══ Data for the task ══

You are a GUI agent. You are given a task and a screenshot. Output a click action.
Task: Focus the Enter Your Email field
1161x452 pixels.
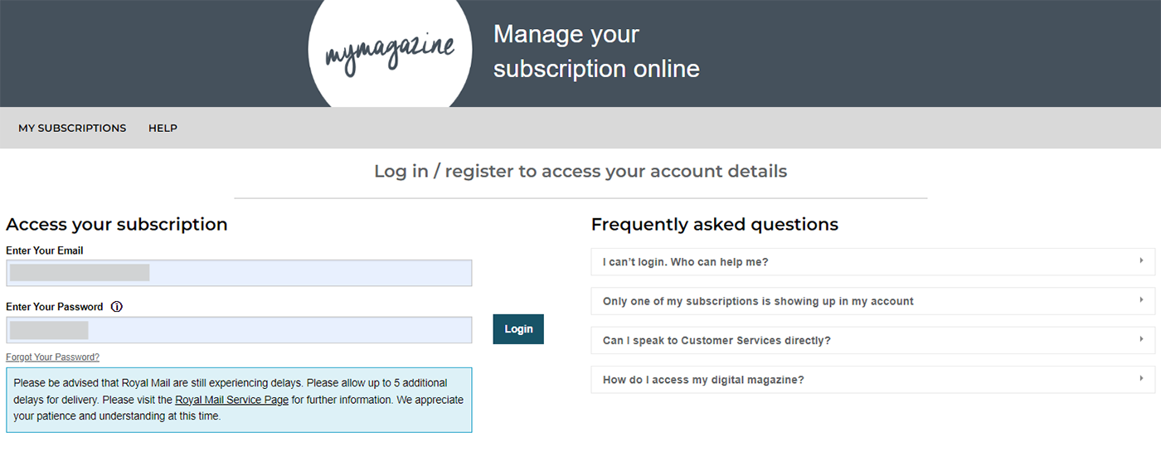(x=239, y=273)
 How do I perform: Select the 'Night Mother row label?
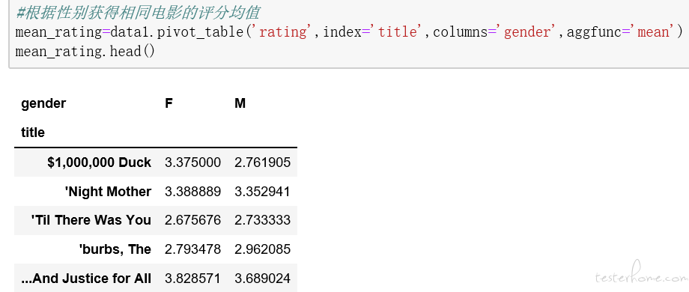coord(108,192)
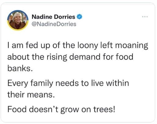Select the line 'their means.'
The height and width of the screenshot is (124, 157).
point(31,94)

═══

What you have to do
All entries above should be returned exactly, apart from their pictures.

Answer
You are a GUI agent. You are given a task and a screenshot. Output a click action.
Task: Focus the Enter Your Email field
1161x452 pixels.
(x=239, y=273)
 How do I perform: Select the 'Night Mother row label?
coord(108,192)
Select the line 'their means.'
The height and width of the screenshot is (124, 157).
point(31,94)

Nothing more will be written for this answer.